Tuesday, March 21, 2006

The Hot Club

Last Friday, St. Patrick's Day, was that unusual but welcome confluence of interests when the NCAA basketball tournament coincides with my celebration of Green Day. And as you might expect, it winds up with me lounging at the Hot Club.

Arriving about 2:45 at the HC, I had a few beers on the sunny side bar. I remarked to CJ that it was a lot quieter at the HC than the place I left (Murphy's Deli - too many kids). No sooner had I said it than there was an onslaught of guys wearing green shirts and whooping it up. It wasn't quiet any longer.

It turns out that these celebrants were from Johnson & Wales and belonged to fraternity Zeta Beta Tau. Their T-shirts read 'Drink 'Til You're Irish'. They were well behaved and well mannered. The ZBT's called CJ "Ma'am" and me "Sir". They were on a pub-crawl and the HC was their 5th stop. Hopefully none of them got green later.

Comments overheard: "Where's short fingers and deep pockets?" and on the whereabouts of a male member, "He's either dead, in a meeting or with a woman."

Brock bopped into the HC. I said to him, "Good to see you." "I know", he responded.

Congratulations to Erica and husband Angelo on the birth of their daughter Ella Elizabeth. EE weighed in at 8 lbs., 10 oz. on March 4. Word is that the worried father tells all that would hold EE to wash their hands and asks them, "Do you know how to hold the head."

Recently I was talking to someone who worked in Utah. I mentioned that Brittan Bates used to work in Salt Lake City. The friend asked me if Brittan had to promise to join the Mormon faith to get promoted. Brittan told me that she worked at Westminster College, the only private non-denominational school in Utah.

There was more talk of a casino being built in Rhode Island. I noted that the vested interests don't want one in Rhody. Someone told me that people have been paid off just to keep a casino out of RI. They called it a 'business incentive'. To which I responded, "I call it a bribe. That's why we're still 'Rogues Island'."

Ran into Mr. Contraire. Asked him whom he liked in the NCAA basketball tourney. He said, "Shockers." Yes, Contraire likes Wichita St.

And what regular is known by the nickname 'Q tip'?


There was an online review of this movie from Sweden that led me to believe that it was pretty good. It isn't. It's just pretty goofy. The problem is that director Anders Jacobsson and fellow writers Christer Ohlsson and Göran Lundström don't find the right mix of humor and mayhem. It apparently is Jacobsson's first directorial effort.

This is about a film editor working continuously on gore - sex- Psychotronic type movies. It leads to bad effects (FX). Ed (Johan Rudebeck) is moved to the Splatter & Gore department to work on the 'Loose Limbs' series. His boss Sam Campbell (Olof Rhodin) tells him to "keep those heads rolling".

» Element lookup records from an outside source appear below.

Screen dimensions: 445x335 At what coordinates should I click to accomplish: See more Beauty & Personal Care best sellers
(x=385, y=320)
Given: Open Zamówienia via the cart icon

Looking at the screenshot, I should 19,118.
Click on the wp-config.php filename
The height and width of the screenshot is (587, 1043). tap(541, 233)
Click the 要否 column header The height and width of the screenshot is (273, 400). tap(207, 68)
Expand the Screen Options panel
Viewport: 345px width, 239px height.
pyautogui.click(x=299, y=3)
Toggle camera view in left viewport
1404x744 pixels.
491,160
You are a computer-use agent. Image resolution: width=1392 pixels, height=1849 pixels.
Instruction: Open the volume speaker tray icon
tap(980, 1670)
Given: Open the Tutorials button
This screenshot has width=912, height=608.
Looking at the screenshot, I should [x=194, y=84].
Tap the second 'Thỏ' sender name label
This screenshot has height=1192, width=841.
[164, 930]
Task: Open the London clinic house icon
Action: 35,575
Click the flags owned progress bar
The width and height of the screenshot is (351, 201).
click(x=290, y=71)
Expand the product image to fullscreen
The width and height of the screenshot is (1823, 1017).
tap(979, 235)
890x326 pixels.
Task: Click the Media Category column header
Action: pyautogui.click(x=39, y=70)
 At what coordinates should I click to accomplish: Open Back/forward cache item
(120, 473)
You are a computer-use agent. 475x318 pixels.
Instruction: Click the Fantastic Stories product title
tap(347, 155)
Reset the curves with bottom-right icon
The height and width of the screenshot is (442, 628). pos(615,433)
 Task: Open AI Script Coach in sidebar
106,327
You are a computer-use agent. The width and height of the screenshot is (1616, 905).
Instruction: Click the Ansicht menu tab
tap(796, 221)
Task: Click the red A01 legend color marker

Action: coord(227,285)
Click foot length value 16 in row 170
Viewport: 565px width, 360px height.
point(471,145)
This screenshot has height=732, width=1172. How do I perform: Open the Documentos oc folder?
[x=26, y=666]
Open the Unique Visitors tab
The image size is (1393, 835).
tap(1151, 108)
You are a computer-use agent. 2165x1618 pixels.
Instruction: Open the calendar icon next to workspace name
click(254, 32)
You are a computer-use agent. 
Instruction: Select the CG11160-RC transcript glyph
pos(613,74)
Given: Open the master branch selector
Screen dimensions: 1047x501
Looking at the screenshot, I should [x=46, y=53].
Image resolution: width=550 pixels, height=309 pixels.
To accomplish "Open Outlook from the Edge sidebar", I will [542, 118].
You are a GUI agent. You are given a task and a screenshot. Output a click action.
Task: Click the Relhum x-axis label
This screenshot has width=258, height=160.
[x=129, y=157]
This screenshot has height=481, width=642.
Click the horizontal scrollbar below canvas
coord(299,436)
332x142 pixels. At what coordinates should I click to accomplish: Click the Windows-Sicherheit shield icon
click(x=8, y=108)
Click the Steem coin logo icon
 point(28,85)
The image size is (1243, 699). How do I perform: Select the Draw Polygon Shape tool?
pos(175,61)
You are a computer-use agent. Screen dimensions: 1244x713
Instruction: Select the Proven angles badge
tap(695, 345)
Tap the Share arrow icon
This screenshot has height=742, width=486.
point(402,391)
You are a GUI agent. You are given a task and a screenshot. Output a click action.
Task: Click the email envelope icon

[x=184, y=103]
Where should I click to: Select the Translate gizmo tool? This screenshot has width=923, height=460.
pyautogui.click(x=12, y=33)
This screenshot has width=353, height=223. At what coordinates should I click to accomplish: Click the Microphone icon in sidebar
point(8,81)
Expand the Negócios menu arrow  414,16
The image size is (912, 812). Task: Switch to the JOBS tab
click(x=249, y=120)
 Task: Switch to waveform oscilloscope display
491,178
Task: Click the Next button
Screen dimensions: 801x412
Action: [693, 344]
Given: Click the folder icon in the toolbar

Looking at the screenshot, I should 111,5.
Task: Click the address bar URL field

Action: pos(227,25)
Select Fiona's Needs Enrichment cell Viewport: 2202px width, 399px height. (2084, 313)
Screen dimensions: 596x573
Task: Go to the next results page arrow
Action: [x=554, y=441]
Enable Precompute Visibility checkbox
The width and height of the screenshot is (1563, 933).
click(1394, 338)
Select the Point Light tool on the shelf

Later when Ed realizes he's becoming Evil Ed from his film work, he tries to warn his boss but Campbell tells him: "I'm your boss. I don't need to know your state of mind."

Wrong, ducko! We'll save the splatter specifics for those of you who'd still like to sample this Scandinavian stew.

There are posters in the house where Evil Ed goes off. I spotted one of The Fly and another of Cape Fear.

The music includes that old chestnut Dry Bones ("the knee bone's connected to the…"), this time done by The Happy Nite Quartet. There is also a version of Amazing Grace by Aresta Gospel and Doughnut Lady by the Mango Kings. Post-production sound was courtesy of Deaf by Dawn.

The movie includes an amazing continuity error. After Ed is visited by his boss, girlfriend and some trespassers, the driveway is shown and none of the vehicles is present.

With Memory Garp as an office girl, Gun Forss as a senior neighbor, Carina Tell as a stripping neighbor and Bill Moseley (House Of 1000 Corpses) doing a special voice over.

There are some inside jokes for horror fans. The title Evil Ed is a takeoff on Sam Raimi's Evil Dead. And Ed's boss' name is Sam Campbell, a combination of Sam Raimi and his Evil Dead star Bruce Campbell.

The Providence Journal (3/5) had an Arts section on the Oscars with the headline "They'll be few surprises in tonight's Academy Awards".
I e-mailed them to say that the contraction 'they'll' (they will) made it grammatically incorrect.
The response from Alan Rosenberg, Assistant Features Editor, "Ouch. Sorry about that. I've no defense to offer."